Banjo Paterson

Been There Before - Analysis

A swaggering stranger meets a town that knows its own tricks

The poem’s central joke is also its central claim: Walgett isn’t fooled by bravado, and the landscape itself is part of the local intelligence. A stranger arrives when the sun was low carrying a thirst worth a crown, which immediately frames him as both needy and a little theatrical. He assumes he can take those yokels down, but the repetition of Walgett town feels like a chorus that sides with the place, not the man. Even before the bet is described, the poem makes it clear who’s overconfident here: the outsider who thinks he’s reading the situation, and the locals who are quietly setting him up.

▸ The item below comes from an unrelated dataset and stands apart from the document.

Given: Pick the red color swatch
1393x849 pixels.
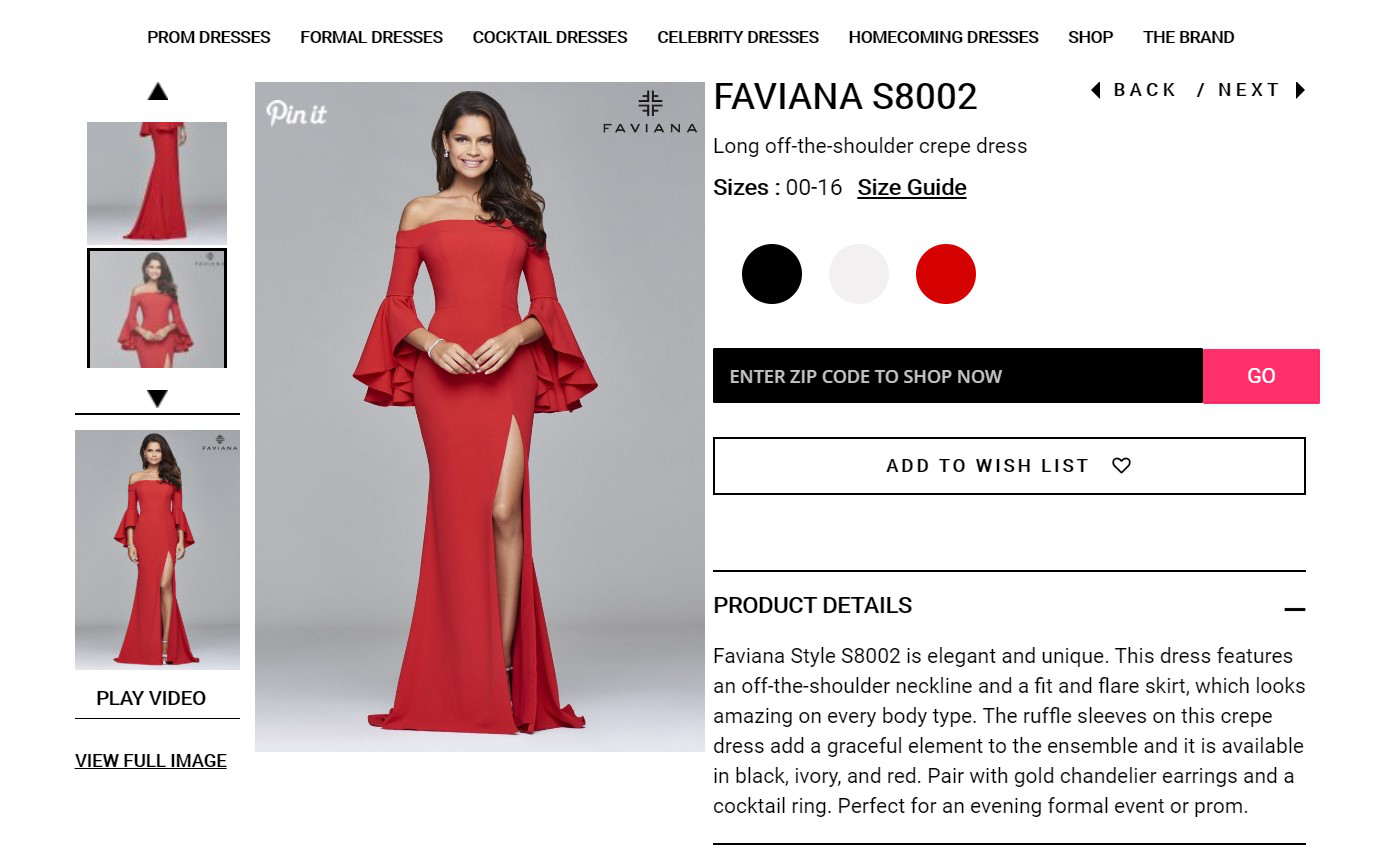Looking at the screenshot, I should click(946, 274).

The private bar: thirst, pride, and a wager disguised as sport

The setting shifts to a private bar where the talk was high, and the “sporting” challenge is tailored to the stranger’s pride: he can throw as far as he likes, but he must clear the river so brown, the Darling, at Walgett. The tone is teasing and public-facing, the kind of dare that turns a man’s self-image into entertainment. The stranger does the quick math—fifty yards—and smiled a smile as if the town has made a simple mistake. He treats the contest as pure strength and technique, not noticing it’s also about knowledge: where to find a stone in a place that may not offer one.

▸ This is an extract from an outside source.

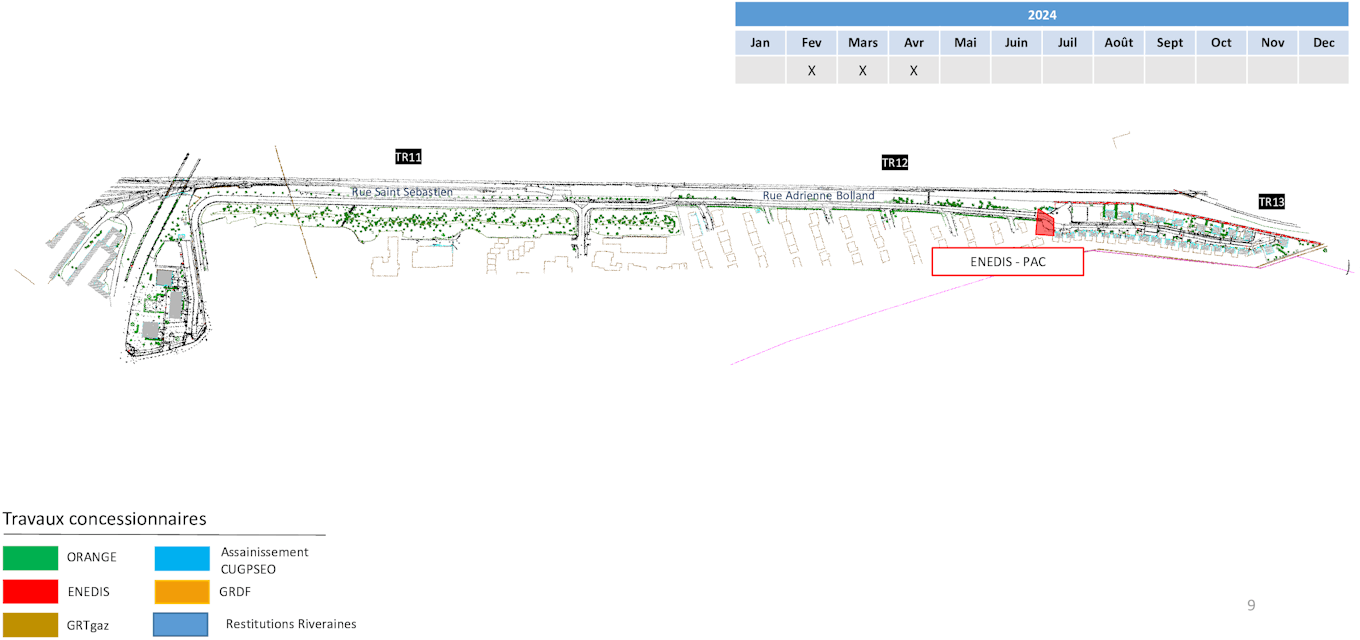Screen dimensions: 1360x640
Task: Click the Rue Saint Sebastien street label
Action: [402, 191]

The real obstacle: a country that won’t supply the props

The poem’s best twist is that the river isn’t the main difficulty; the country is. As the stranger trundled down, his confidence drains: his hopes they sank because there wasn’t a stone within fifty mile. Paterson makes the absence vivid by naming the terrain—saltbush plain, open down—and then stating flatly that it produce[s] no quarries. The locals’ bet is not just a prank; it’s a compact lesson in where he is. The stranger’s initial mistake was thinking the town’s people were the only variable. Walgett has allies: distance, scarcity, and the plain fact that you can’t perform a feat if the land refuses to hand you the necessary object.

The hinge: from humiliation to the quiet revelation in his pocket

The poem turns when the yokels laughed and the stranger stands like a man in a dream, momentarily stunned into stillness. Then, without argument, he fetched a stone from his pocket and throws it over the silent stream. The tone snaps from communal mockery to a private competence. That last line—He’d been there before—reframes everything: his earlier thirst and swagger now sit beside a different trait, foresight. He’s not simply a dupe; he’s someone who learned on a previous visit, and came back prepared for a town where the trick is not the width of the Darling but the emptiness of the ground.

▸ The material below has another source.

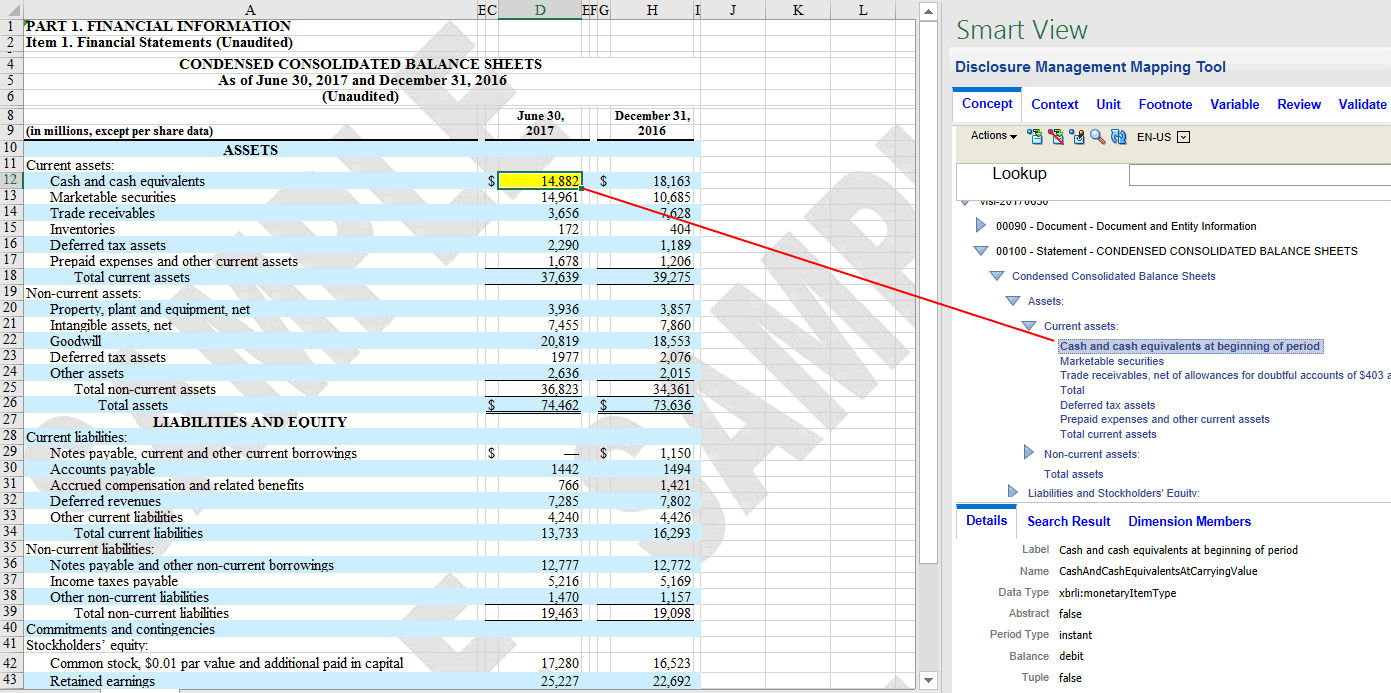Open the EN-US language dropdown
The image size is (1391, 693).
[1184, 137]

The poem’s sly tension: who is really being “taken down”?

There’s a satisfying contradiction at the center: the stranger arrives intending to humiliate guileless yokels, yet the town appears to outsmart him—until he reveals he anticipated the trap. The final image, a stone carried across miles in a pocket, suggests that in places like Walgett, cleverness looks less like witty talk in a bar and more like remembering the last time you were caught out. The poem ends by granting both sides their due: the locals’ knowledge of their country, and the outsider’s ability to adapt, turning the bet into a brief, comic portrait of how experience hardens into readiness.